Nuno Canavarro - Untitled



Nuno Canavarro - "Untitled (#5)"

I'm not going to pretend that I did any heavy lifting in "discovering" this artist or his one and only album. By 2009, the legend of Nuno Canavarro has been well documented and picked over on the Internet by the electronic music cognoscenti and "beginners" alike, leaving little more to say about the man or his work. A fine review of Canavarro and his work was published by Mark Richardson in 2002 and remains the best starting point as well as what seems like the final word on the subject.

Even so, Plux Quba remains a difficult album to pin down. Its murky songpieces resisting any easy categorization, melodies fading into view and disappearing before you're even cognizant of their presence, lengthy passages of what essentially sounds like synthesizer noodling/dicking around, which is probably what the average Justice or even Aphex Twin fan* would probably think the entire album is.

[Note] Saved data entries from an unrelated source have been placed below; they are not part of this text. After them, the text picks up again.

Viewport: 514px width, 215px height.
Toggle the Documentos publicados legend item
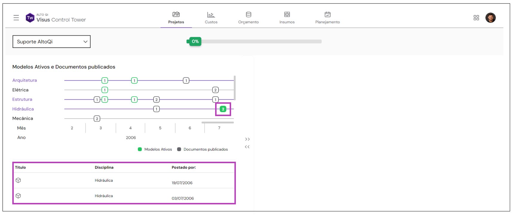coord(202,149)
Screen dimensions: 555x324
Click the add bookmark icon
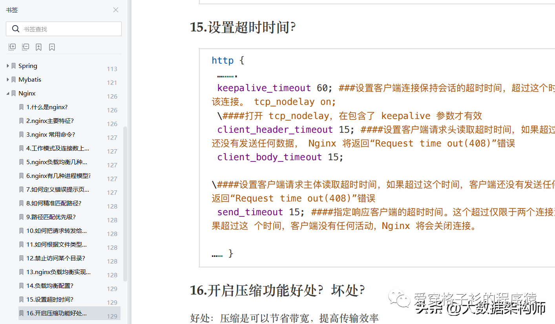pos(38,47)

Track #5 is my favorite piece on the album. It's untitled, along with seven of the other 14 tracks. That's kind of a shame not just for how it messes up my last.fm stats, but how it denies the track a sense of identity that it deserves. Then again, the titled songs on Plux Quba don't sound any more meaningful than an average Autechre tracklist, so what would be the point? As far as describing how it sounds, I'm at a loss for words that don't inadvertently paint it as knob-twiddling wankery. It's not musical in the usual sense, though certain motifs begin to emerge as it unravels over its four minutes or so, songbird-like melodies floating over some filtered, muffled voices echoing from what sounds like a distance away, reduced to sinister but subdued-sounding growls as gentle synth tones ebb and flow with the kind of rhythm of ocean waves rolling into shore. None of these elements were new to electronic music but Canavarro goes beyond the simple pleasures of new age or ambient music and builds some truly alien worlds out of them. Maybe walking through the woods with this on headphones last spring created some indelible impressions on me that won't translate to every listener, but this never fails to invoke a goofy sense of wonder in me whenever I hear it.

*I know that forcing these comparisons in order to prove my point is a lazy and misleading tactic and I'm trying to avoid it in speech, writing and thought, but you can't deny there are lots of dudes out there who still love "braindance" and think Richard D. James is "a total genius" who can do no wrong, but who'd rather listen to Squarepusher bass solos or the new Prodigy album than this.